Editing home movies from DVDs

objectcentral wrote on 11/1/2003, 2:06 PM
VCRs are dead! Stand alone DVD recorders are one replacement.

It is easy to copy old home movies from VHS, Hi8, etc directly to my DVD recorder, but is there any way to easily edit them with Vegas? The AC3 audio seems to be the biggest difficulty.

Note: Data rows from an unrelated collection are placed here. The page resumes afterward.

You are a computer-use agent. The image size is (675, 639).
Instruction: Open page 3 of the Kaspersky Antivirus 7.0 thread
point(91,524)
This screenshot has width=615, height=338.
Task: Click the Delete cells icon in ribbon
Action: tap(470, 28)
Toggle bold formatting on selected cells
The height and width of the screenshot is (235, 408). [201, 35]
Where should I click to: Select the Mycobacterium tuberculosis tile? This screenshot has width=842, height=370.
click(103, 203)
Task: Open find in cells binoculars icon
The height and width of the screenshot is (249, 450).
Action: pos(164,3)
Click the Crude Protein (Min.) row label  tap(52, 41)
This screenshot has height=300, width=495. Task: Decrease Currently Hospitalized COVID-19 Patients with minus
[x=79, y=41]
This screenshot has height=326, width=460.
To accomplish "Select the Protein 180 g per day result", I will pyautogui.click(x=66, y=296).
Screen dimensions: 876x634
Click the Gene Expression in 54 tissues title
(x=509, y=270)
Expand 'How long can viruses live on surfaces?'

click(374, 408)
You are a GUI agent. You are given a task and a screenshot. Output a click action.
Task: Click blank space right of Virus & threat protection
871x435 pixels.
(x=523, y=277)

We aren't all trying to edit commercial DVDs - with stand alone DVD recorders, there are ligitimate reasons to do this!

Comments

GaryKleiner wrote on 11/1/2003, 2:40 PM
You are much better off capturing your tapes and editing the avi files in Vegas. You CAN edit mpeg2 on Vegas, but it's not fun. Then you have to recompress again which will degrade your image.

Gary
farss wrote on 11/1/2003, 5:52 PM
Me thinks the big push to STB DVD recorders is going to leave a lot of people mighty pissed off. As they are going to discover getting your video back is far from easy if you want to edit it and there's going to be a quality hit.

Also unless your very careful about the DVDs you use they're not going to last very long. Latest PC mag over here reports several brands on the market are failing after 18 months. Problem is with the lacquer coating used to protect the foil layer. To cut costs some are using a material that is quite porous. Combine that with using aluminium as the foil and it doesn't take long for the foil to oxidize and goodbye DVD.

I do seem to notice a resurgance in interest in SVHS VCRs over here. At the end of the day that's a much better medium for off air recording. With mine I can go S-Video from my SD digital decoder so the quality is very good. I wonder how many of these STB DVD recorders are getting a good feed to start with.
TheHappyFriar wrote on 11/1/2003, 8:18 PM
I think you mean that VHS is SLOWLY fading away (you can still by cassatte tapes and CD's came out years ago). Also, digital VCR's (D-VHS, DV, MiniDV, DVCPro, Digital Beta, etc) are much much MUCH better then anything you'll get on DVD).

What you will need to do is this (and it should work!).

Capture your footage onto your computer (as DV AVI). Edit down in Vegas. Use Print to Tape to output to your DVD recorder (if you don't do anything but cut, you shouldn't need to render). That should do what you want.

Also, an FYI, it IS illegal to copy movies that you don't own the copyright to from VHS to DVD. It's also illegal to record TV programs on them (as with VHS). Noone will probely care if you do though.

I hope this helps!
GaryKleiner wrote on 11/1/2003, 9:28 PM
Happy F,

It is certainly NOT illegal to record TV programs for your own use. This was the court decision that paved the way for the betamax and, later VHS home recording industry.

Gary
BillyBoy wrote on 11/1/2003, 9:54 PM
I still got a like "new" hardly used Betamax lying around collecting dust.